Tijdens de presentatie was er een gesprek tussen journaliste Hella van der Wijst en Bodar over het boek. Bodar vertelt dat hij niet naar de presentatie uitzag. „In grote gezelschappen heb ik het liever niet over dit onderwerp, omdat ik tijdens die periodes ook sterk liep met het gevoel dat ik mij aanstelde. Pas toen de bedrijfsarts tegen mij zei dat ik ziek was, kwam de acceptatie.”
In het boekje gebruikt Bodar de metafoor van de kamerplant. „Dat alles wat in een toestand is, in een toestand te laten. Dat wij zonder kracht bemind zijn, zonder nut geliefd zijn. Langzaam groeit dan een houding die in wachten geduld kent, in overgeven rust.”
God laat op Zich wachten, zo legde Bodar uit. „Als je teruggebracht wordt tot inertie, tot het gevoel dat je stilstaat, is het belangrijk om te beseffen toch bemind te zijn. Zonder nut blijven wij onderdeel van de schepping.”

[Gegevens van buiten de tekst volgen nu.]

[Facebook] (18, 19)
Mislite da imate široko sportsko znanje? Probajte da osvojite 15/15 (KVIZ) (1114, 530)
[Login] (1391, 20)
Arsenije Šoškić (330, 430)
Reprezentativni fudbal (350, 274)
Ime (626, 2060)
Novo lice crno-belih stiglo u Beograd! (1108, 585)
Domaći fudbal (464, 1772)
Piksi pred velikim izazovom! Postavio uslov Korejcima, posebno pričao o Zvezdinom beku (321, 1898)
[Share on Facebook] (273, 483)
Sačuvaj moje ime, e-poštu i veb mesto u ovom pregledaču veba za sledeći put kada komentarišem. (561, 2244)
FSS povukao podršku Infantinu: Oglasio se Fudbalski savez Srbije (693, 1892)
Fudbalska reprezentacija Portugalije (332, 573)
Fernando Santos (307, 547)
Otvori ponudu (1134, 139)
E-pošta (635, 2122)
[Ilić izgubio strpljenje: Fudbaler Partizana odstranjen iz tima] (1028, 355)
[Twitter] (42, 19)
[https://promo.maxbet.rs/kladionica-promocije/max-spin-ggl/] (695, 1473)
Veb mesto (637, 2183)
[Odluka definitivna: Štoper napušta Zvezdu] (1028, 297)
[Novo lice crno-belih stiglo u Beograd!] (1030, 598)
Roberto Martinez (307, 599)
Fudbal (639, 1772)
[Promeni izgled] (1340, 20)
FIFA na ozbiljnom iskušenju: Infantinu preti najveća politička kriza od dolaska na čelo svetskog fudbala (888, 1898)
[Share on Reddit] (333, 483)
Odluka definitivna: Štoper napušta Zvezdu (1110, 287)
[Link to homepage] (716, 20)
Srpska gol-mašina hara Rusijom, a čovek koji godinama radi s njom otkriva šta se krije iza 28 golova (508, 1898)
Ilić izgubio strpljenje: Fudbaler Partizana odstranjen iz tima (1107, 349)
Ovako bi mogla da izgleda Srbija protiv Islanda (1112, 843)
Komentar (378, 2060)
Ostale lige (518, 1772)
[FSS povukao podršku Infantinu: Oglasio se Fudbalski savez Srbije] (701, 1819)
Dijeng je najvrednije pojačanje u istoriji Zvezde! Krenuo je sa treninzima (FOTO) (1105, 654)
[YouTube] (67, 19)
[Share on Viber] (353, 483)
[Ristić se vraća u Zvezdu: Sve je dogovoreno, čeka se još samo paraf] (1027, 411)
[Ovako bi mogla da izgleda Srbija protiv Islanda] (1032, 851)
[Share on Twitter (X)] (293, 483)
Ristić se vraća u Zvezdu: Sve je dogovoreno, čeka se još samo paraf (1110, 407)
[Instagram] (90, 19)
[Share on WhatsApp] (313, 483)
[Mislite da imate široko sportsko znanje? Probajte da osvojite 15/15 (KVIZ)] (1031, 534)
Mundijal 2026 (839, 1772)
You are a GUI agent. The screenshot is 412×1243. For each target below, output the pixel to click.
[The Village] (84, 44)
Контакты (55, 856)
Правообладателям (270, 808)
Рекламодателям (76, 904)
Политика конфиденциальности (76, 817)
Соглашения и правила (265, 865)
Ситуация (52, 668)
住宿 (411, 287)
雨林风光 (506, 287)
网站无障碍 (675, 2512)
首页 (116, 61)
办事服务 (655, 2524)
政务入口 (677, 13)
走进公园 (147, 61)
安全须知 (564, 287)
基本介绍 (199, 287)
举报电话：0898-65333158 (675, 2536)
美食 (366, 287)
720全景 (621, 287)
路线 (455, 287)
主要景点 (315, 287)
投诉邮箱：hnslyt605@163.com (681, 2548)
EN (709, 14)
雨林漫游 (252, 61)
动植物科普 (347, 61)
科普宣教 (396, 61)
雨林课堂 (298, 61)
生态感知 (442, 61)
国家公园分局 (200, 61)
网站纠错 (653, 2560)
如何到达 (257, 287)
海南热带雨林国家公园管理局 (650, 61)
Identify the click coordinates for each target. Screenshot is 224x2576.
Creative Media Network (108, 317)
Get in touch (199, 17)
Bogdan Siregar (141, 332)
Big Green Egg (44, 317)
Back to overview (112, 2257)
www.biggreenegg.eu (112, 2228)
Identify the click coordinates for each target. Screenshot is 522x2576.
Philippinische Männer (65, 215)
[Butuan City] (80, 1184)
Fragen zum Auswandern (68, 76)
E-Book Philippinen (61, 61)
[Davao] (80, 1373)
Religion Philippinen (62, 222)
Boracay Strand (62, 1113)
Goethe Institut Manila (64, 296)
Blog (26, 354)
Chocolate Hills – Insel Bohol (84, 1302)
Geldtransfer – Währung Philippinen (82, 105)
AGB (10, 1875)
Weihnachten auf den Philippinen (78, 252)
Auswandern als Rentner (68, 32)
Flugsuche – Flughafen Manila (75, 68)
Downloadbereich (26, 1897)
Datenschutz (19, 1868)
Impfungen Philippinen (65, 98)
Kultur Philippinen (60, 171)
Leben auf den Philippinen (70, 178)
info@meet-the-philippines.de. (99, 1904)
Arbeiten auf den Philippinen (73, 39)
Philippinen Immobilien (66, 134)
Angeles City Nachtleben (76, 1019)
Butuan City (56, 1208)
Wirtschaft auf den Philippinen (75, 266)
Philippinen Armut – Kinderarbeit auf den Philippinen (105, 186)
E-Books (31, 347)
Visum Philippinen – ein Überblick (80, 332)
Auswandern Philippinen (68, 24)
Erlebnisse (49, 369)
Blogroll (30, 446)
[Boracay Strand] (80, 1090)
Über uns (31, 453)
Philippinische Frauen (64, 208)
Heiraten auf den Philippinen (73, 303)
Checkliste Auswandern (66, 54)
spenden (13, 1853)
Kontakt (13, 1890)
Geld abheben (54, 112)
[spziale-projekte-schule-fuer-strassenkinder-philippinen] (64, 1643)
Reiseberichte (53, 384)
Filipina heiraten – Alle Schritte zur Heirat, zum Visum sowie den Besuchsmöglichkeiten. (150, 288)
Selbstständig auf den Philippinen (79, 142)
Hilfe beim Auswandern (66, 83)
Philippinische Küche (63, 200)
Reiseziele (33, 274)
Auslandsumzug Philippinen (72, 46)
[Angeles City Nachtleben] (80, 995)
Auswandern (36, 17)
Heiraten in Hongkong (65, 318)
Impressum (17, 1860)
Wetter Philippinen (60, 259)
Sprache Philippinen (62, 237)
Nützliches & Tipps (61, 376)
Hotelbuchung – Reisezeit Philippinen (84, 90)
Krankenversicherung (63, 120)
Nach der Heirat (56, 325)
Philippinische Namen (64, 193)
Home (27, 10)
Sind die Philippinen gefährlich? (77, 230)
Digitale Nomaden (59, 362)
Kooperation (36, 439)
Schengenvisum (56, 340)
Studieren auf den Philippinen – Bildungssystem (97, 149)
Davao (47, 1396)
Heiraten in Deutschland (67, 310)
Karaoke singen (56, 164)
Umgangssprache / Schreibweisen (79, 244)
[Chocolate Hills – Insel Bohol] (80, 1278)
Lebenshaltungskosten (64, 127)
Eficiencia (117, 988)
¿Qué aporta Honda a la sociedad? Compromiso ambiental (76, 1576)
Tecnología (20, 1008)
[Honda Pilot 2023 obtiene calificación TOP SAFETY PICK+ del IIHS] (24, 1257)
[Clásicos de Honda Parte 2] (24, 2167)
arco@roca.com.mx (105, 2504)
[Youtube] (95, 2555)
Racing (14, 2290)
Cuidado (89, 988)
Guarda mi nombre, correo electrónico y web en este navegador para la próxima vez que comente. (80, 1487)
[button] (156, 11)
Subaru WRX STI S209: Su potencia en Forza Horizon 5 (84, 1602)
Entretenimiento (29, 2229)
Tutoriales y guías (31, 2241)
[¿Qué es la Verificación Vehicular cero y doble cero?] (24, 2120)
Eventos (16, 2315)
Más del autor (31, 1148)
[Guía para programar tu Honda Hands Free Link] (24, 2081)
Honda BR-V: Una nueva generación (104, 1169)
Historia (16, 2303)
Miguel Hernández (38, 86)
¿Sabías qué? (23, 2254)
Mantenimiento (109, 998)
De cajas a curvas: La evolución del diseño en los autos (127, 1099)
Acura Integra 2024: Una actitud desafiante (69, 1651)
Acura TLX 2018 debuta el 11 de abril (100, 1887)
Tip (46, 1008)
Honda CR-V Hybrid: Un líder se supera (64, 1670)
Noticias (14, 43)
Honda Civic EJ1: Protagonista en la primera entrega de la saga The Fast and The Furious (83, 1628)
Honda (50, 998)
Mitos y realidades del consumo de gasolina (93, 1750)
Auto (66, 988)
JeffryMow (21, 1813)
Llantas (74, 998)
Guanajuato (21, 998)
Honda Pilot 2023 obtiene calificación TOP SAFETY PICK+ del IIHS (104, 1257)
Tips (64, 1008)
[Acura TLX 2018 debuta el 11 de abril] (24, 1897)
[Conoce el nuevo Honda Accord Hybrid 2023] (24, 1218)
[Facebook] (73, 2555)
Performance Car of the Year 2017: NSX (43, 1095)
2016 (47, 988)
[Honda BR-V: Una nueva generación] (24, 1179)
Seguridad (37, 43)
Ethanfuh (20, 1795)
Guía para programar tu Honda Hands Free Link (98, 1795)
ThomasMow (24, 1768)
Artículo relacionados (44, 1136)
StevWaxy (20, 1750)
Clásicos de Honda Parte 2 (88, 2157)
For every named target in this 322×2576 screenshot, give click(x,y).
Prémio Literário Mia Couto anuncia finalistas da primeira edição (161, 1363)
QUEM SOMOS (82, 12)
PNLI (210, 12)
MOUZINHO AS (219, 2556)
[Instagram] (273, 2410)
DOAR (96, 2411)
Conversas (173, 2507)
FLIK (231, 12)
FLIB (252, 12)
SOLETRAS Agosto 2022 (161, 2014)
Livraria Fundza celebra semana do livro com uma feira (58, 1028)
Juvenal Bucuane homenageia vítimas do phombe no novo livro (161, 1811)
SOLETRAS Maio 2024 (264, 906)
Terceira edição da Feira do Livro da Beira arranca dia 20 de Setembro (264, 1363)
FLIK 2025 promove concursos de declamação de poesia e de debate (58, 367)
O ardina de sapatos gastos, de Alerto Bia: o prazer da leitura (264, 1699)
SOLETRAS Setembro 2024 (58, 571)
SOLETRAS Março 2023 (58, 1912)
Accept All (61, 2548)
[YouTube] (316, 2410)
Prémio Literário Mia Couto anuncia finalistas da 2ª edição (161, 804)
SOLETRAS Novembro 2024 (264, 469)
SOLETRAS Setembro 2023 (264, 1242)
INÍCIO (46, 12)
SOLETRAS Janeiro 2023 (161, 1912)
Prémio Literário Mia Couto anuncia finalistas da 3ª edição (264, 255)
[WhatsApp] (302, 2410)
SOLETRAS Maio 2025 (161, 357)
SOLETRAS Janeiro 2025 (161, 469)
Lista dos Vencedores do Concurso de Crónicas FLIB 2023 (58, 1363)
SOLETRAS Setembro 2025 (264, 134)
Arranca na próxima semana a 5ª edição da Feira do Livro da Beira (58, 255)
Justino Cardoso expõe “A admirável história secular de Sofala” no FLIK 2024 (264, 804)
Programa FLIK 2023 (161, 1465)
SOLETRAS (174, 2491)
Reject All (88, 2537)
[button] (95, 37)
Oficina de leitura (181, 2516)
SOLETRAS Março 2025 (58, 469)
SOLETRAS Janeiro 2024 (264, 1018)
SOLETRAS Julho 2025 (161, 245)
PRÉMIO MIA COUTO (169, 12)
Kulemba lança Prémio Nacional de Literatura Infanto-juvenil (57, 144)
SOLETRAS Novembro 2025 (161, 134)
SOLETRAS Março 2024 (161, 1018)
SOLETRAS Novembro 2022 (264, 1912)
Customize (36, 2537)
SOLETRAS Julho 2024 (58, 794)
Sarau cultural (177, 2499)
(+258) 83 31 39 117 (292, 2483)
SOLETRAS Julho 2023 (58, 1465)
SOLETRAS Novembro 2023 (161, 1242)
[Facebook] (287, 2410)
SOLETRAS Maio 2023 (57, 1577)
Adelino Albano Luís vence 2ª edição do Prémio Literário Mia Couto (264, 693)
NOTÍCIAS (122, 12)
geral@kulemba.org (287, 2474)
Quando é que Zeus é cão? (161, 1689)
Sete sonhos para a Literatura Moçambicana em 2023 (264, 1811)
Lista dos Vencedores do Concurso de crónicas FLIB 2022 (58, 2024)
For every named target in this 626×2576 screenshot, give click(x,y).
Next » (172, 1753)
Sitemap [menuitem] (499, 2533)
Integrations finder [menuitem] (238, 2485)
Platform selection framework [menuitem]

Tijdens de tweede depressieve periode heeft Bodar ervaren dat God erbij was. Op de vraag of de depressieve periodes het leven verdiept hebben, antwoordde hij bevestigend. „Je moet ermee om leren gaan en beseffen dat het zinvol is.”
Neerwaarts
Arthur Hegger, psycholoog bij Eleos en zoon van ex-priester ds. H. J. Hegger, reflecteerde op het boek van Bodar. Hegger gaf aan dat Bodar periodes van ernstige depressiviteit heeft gekend. „Dan geraak je in een neerwaartse spiraal, waardoor je je ook steeds meer isoleert van de buitenwereld. Herstel van een depressie kan pas beginnen als het als ziekte aanvaard wordt.”
Hegger denkt dat bij Bodar de aanleiding van de depressies lag in de grote verandering van sociale rollen. Bodar had zich erop ingesteld priester te worden en dat leek op zijn 21e jaar niet meer te kunnen. Voorafgaand aan de tweede periode verloor Bodar zijn aanstelling aan de Universiteit Leiden. Tijdens de eerste periode van depressiviteit van Bodar lijkt er sprake te zijn van een afstandelijk en niet betrokken Godsbeeld, zo stelde Hegger. „Bij de tweede periode was dat anders, in deze periode lijkt het positieve, steunende en liefdevolle beeld van God te domineren.”
Hegger concludeerde dat ”Droef gemoed” een persoonlijk getuigenis is van een man die in zijn depressie de omgang met God heeft weten te bewaren.